Les Français déclarent un peu plus de projets d’achat qu’il y a un an (76 % envisagent au moins un achat dans les trois prochains mois, +3 points sur un an), mais leur désir de consommer continue de s’éroder et ce, quels que soient leurs niveaux de revenus. Ils achètent lorsqu’ils le doivent ou lorsqu’un projet leur paraît important, mais beaucoup moins sous l’effet de l’impulsion ou du plaisir.
Notre hypothèse est que ces résultats invitent à déplacer le regard. Pendant longtemps, la consommation s’est développée dans un contexte relativement stable où l’avenir semblait aller de soi. Le progrès, la mobilité sociale ou encore la promesse d’un « toujours mieux demain » formaient un récit collectif suffisamment solide pour donner du sens aux décisions individuelles. On ne consommait pas seulement parce que l’on en avait les moyens ; on consommait aussi parce qu’il paraissait naturel d’investir dans un avenir perçu comme meilleur.
C’est précisément ce cadre qui depuis un moment vacille mais a sans doute, par accumulation des crises récentes, a définitivement volé en éclats. Le véritable sujet alors n’est peut-être plus seulement le pouvoir d’achat, mais le pouvoir de projection : cette capacité à inscrire ses décisions présentes dans un futur suffisamment lisible pour qu’elles aient du sens. Acheter, investir, entreprendre ou simplement se faire plaisir suppose de pouvoir se raconter un lendemain crédible. Lorsque cette capacité s’affaiblit, la consommation ne disparaît pas, elle change de nature. Elle devient plus prudente, plus sélective, davantage tournée vers la préservation des marges de manœuvre que vers la recherche d’un mieux-être hypothétique.

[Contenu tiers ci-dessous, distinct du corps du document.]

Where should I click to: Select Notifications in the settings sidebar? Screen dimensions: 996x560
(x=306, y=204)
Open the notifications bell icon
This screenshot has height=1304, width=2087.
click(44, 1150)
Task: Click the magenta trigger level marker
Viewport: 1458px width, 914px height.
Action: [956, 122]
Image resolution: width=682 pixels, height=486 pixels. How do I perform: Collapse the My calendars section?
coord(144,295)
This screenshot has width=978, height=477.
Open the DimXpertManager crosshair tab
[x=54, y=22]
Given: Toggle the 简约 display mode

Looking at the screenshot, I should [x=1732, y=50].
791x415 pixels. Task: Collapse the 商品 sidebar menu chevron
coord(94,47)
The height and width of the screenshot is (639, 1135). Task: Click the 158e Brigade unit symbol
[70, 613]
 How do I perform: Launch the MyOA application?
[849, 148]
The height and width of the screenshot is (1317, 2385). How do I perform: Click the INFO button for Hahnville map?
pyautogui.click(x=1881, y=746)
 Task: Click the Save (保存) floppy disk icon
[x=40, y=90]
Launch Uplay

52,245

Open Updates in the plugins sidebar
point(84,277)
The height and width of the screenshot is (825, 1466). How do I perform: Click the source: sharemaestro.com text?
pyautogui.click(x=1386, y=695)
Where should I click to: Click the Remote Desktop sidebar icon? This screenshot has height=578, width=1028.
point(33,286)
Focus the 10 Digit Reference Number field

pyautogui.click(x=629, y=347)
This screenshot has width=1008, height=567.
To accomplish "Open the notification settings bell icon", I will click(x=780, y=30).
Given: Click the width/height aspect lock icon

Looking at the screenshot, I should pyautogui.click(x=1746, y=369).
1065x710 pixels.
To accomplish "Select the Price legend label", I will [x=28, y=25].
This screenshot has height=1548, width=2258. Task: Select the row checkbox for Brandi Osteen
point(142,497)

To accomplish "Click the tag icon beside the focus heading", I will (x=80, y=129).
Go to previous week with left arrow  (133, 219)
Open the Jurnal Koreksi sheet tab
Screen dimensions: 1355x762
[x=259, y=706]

Pour les acteurs économiques, cette évolution appelle un changement de focale. L’enjeu n’est plus seulement de lever les freins à l’achat, mais de renforcer ce pouvoir de projection. Cela passe certes par des réponses très concrètes (accompagner les parcours de vie, réduire les incertitudes, simplifier les choix…) mais aussi par la capacité des entreprises à inscrire leur proposition dans un horizon collectif crédible. Les marques et les enseignes ne peuvent évidemment pas, à elles seules, reconstruire le récit du progrès. Elles peuvent en revanche contribuer à rendre l’avenir plus lisible, plus concret et, finalement, plus habitable.
Les entreprises qui sauront réduire l’incertitude perçue auront sans doute davantage à gagner que celles qui misent principalement sur la promotion ou l’incitation à l’achat impulsif. Dans une société où l’arbitrage est devenu la norme plutôt que l’exception, donner des raisons de se projeter pourrait bientôt compter davantage que donner des raisons d’acheter.